- [Interface element records]:

-- -- --

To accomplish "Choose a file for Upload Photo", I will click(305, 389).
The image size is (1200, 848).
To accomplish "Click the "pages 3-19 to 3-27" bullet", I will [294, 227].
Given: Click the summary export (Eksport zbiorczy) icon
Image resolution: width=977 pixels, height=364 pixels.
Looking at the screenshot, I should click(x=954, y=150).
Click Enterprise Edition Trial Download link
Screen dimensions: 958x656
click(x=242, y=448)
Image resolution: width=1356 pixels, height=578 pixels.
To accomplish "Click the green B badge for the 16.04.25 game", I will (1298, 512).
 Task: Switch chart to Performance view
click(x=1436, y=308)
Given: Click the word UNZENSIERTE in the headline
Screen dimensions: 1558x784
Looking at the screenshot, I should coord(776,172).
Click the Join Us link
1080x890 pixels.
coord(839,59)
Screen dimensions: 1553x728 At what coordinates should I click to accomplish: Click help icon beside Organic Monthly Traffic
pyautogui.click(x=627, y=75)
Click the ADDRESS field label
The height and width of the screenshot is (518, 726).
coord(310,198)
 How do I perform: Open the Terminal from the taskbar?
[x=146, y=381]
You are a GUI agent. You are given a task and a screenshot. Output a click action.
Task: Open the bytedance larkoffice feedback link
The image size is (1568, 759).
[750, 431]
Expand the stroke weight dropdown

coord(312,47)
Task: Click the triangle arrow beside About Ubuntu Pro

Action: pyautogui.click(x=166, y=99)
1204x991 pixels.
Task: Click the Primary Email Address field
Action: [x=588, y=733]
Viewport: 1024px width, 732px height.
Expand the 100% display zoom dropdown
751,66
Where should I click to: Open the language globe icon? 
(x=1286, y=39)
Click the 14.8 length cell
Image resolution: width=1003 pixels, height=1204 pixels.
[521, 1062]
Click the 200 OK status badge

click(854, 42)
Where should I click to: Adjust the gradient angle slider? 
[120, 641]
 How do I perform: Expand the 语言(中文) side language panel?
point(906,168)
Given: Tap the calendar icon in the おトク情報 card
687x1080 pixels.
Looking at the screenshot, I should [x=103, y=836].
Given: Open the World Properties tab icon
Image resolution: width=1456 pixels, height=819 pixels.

-- -- --

- [THE REQUEST]: Return all the lines of the records above unchanged, keeping every character and the original line order.

- [OUTPUT FOR THIS TASK]:
To accomplish "Choose a file for Upload Photo", I will click(305, 389).
The image size is (1200, 848).
To accomplish "Click the "pages 3-19 to 3-27" bullet", I will [294, 227].
Given: Click the summary export (Eksport zbiorczy) icon
Image resolution: width=977 pixels, height=364 pixels.
Looking at the screenshot, I should click(x=954, y=150).
Click Enterprise Edition Trial Download link
Screen dimensions: 958x656
click(x=242, y=448)
Image resolution: width=1356 pixels, height=578 pixels.
To accomplish "Click the green B badge for the 16.04.25 game", I will (1298, 512).
 Task: Switch chart to Performance view
click(x=1436, y=308)
Given: Click the word UNZENSIERTE in the headline
Screen dimensions: 1558x784
Looking at the screenshot, I should coord(776,172).
Click the Join Us link
1080x890 pixels.
coord(839,59)
Screen dimensions: 1553x728 At what coordinates should I click to accomplish: Click help icon beside Organic Monthly Traffic
pyautogui.click(x=627, y=75)
Click the ADDRESS field label
The height and width of the screenshot is (518, 726).
coord(310,198)
 How do I perform: Open the Terminal from the taskbar?
[x=146, y=381]
You are a GUI agent. You are given a task and a screenshot. Output a click action.
Task: Open the bytedance larkoffice feedback link
The image size is (1568, 759).
[750, 431]
Expand the stroke weight dropdown

coord(312,47)
Task: Click the triangle arrow beside About Ubuntu Pro

Action: pyautogui.click(x=166, y=99)
1204x991 pixels.
Task: Click the Primary Email Address field
Action: [x=588, y=733]
Viewport: 1024px width, 732px height.
Expand the 100% display zoom dropdown
751,66
Where should I click to: Open the language globe icon? 
(x=1286, y=39)
Click the 14.8 length cell
Image resolution: width=1003 pixels, height=1204 pixels.
[521, 1062]
Click the 200 OK status badge

click(854, 42)
Where should I click to: Adjust the gradient angle slider? 
[120, 641]
 How do I perform: Expand the 语言(中文) side language panel?
point(906,168)
Given: Tap the calendar icon in the おトク情報 card
687x1080 pixels.
Looking at the screenshot, I should [x=103, y=836].
Given: Open the World Properties tab icon
Image resolution: width=1456 pixels, height=819 pixels.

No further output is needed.